Analysis

Radical Imam’s Death a Boost for Yemeni President

Will the killing of AQAP’s most effective propagandist give the embattled Yemeni president more time in the capital?

Anwar al-Awlaki, the Yemeni American cleric that the United States have been trying to kill for the past year, finally met his maker on Friday.

American drones hovering in Yemeni airspace spotted the radical imam in a remote area in the north of the country, considered the tribal heartland of Yemen. Awlaki had just finished breakfast and was headed for his vehicle when the unmanned aircraft fired their their missiles, first at the car of Awlaki’s companions, then at Awlaki himself. The missiles incinerated the two vehicles and left Awlaki in scattered pieces until his hosts gathered his burned remains and buried him deep underground.

Besides Osama bin Laden and Ayman al-Zawhiri, Anwar al-Awlaki has been one of those senior Al Qaeda figures that Washington has hoped to get its hands on for years. His name rapidly elevated in importance after investigators learned that the young Nigerian who attempted to blow up an airplane with explosives sewn in his underwear was encouraged and directed by Awlaki to hit the plane with full force.

The American intelligence community has been trying to kill him ever since and came extremely close to doing so this past May when an earlier drone attack targeted a convoy of vehicles that Awlaki was believed to be riding in. The Yemeni American escaped that strike unscathed, providing the United States with an even greater incentive to find him and finish the job.

Al Qaeda in the Arabian Peninsula (APAP), a franchise group that the Obama Administration has called the most lethal and dangerous terrorist threat to the American homeland, has not had many bad days. Friday was the exception. Not only was Awlaki killed; his associate and chief propagandist, Samir Khan, another American, was neutralized in the same attack as well.

Khan is better known as the editor of AQAP’s online magazine, Inspire, which releases articles about its martyrs and lengthy statements urging Muslims in the West to go after their host countries.

In a single day, AQAP lost two of its more charismatic figures. But the organization is still up and running and will likely continue to run until the Yemeni political crisis is resolved and the Yemeni government extends its authority throughout its tribal frontier.
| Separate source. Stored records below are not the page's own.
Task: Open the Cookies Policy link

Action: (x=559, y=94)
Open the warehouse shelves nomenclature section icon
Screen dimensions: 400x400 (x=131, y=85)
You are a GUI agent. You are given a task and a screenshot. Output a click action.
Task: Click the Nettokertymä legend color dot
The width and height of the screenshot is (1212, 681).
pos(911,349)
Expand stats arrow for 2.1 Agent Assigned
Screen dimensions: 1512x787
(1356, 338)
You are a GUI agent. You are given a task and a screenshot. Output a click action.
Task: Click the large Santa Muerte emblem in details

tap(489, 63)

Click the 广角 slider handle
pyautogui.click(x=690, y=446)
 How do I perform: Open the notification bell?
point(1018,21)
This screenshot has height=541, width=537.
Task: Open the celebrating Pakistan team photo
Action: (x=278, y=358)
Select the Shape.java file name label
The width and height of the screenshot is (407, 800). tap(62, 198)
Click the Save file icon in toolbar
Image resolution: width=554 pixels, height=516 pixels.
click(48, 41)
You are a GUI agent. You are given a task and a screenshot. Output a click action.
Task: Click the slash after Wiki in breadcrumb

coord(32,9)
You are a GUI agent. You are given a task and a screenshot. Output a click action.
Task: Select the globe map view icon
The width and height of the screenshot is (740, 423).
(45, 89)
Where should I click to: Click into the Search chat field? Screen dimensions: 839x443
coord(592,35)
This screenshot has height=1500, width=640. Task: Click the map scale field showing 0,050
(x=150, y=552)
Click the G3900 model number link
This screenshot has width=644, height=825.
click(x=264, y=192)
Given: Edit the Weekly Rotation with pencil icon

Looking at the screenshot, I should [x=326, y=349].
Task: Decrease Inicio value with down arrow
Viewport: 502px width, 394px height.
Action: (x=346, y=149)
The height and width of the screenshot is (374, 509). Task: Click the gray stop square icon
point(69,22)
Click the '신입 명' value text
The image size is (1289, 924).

For President Ali Abdullah Saleh, Awlaki’s demise could not have come at a better time. Saleh has been battling his own citizens in Yemen’s major cities for eight months. His family, which controls the country’s security services, is besieged by tribal fighters supportive of the opposition (the Ahmar family) and former soldiers of his own military (General Ali Mohsen).

The United States, the president’s biggest military benefactor, have distanced themselves from Saleh’s regime as the protests grew larger and bloodier with so sign of any political opening. It was only a few months ago that the Yemeni president was burned and severely wounded by an assassination attempt at his palace. The perpetuators are still unknown.

The latest counterterrorism success against AQAP may be the most significant yet for Saleh, potentially consolidating his domestic position in relation to his armed rivals. In any event, it will strengthen Saleh’s argument that he is the only man capable of stopping an Al Qaeda takeover of the entire country — a claim still ludicrous to millions of Yemeni protesters but buzzing louder in the corridors of power in Washington.

There is no clear indication as to whether the United States will now give Saleh and his regime a pass on stepping down from power and living a life of leisure in a third country, which would kill any chances of improving America’s image with the Yemeni population. The Yemeni intelligence service is rumored to have been a key interlocutor and partner during the Awlaki operation — a rumor that if substantiated, could give American officials pause in their call for the Yemeni president to quit.